Former State Department Counselor Philip Zelikow described his efforts in 2005-6 to advance a standard that would effectively prohibit “cruel, inhuman, and degrading” treatment of detainees, a standard to which, in theory, the United States was already committed. But the practice was something different, he said.
“The U.S. government adopted an unprecedented program of cooly calculated dehumanizing abuse and physical torment to extract information,” Mr. Zelikow testified (pdf). “This was a mistake, perhaps a disastrous one. It was a collective failure, in which a number of officials and members of Congress (and staffers), of both parties played a part, endorsing a CIA program of physical coercion even after the McCain amendment was passed and after the Hamdan decision. Precisely because this was a collective failure it is all the more important to comprehend it, and learn from it.”Mr. Zelikow cited two noteworthy official documents in his testimony, though these were not published on the Judiciary Committee web site. Copies were obtained by Secrecy News.

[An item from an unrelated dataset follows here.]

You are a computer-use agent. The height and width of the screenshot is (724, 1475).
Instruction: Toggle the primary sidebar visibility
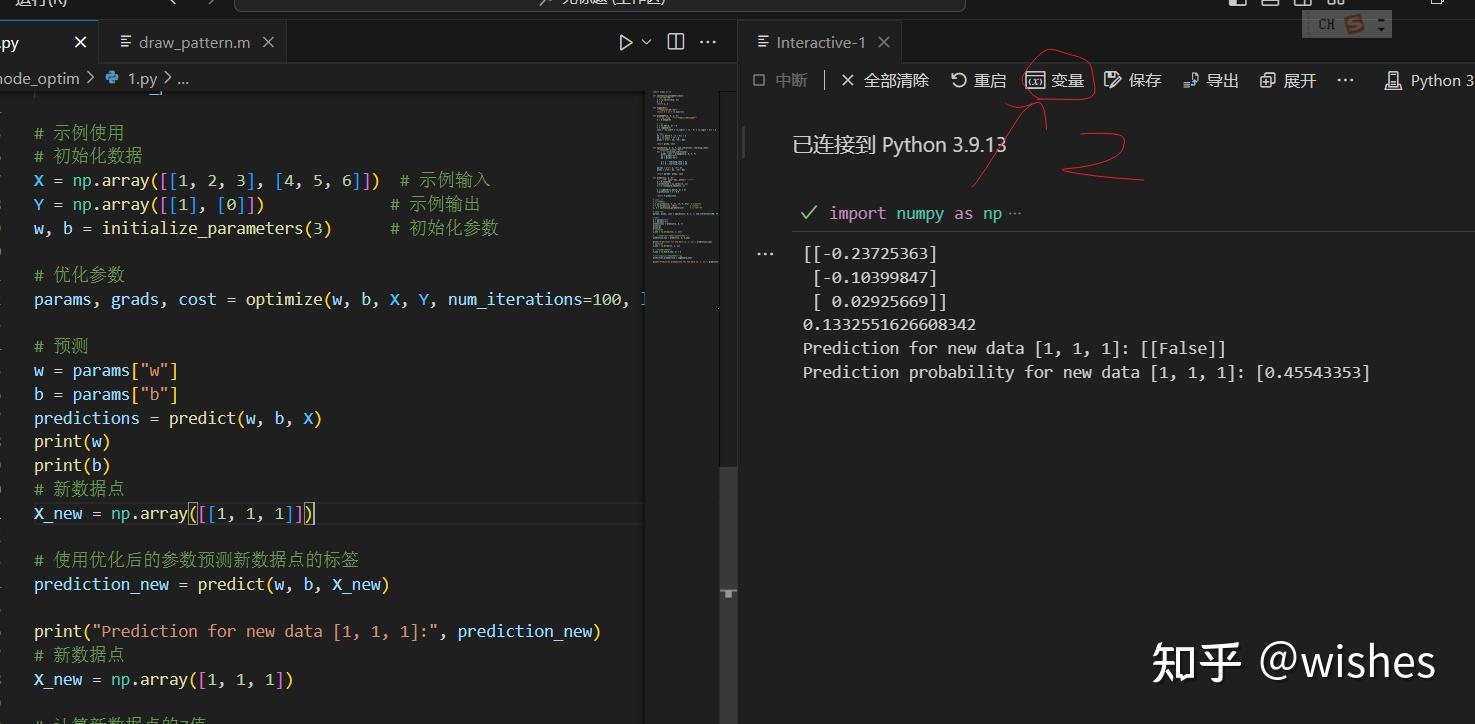[x=1237, y=3]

A June 2005 memorandum (pdf) prepared by Mr. Zelikow and Gordon R. England, the acting deputy secretary of defense, proposed a comprehensive approach to detention, interrogation and prosecution of suspected terrorists, that the authors said would be compatible with existing legal standards. But their approach was rejected by Defense Secretary Donald Rumsfeld, Mr. Zelikow recalled in his testimony.
In the memo and in all capital letters, they wrote: “WE ARE NOT SAYING THAT THESE DETAINEES ARE NECESSARILY ENTITLED TO THIS STATUS. TO BE CLEAR: WE ARE GIVING THEM A TEMPORARY STATUS THEY DO NOT DESERVE. BUT WE ARE NOT DOING THIS FOR THEM. WE ARE DOING IT FOR US.”
“This interim approach also is one that civilian courts are more likely to understand,” they continued. “This interim approach is also one that Americans and the world are more likely to understand and accept as reasonable.”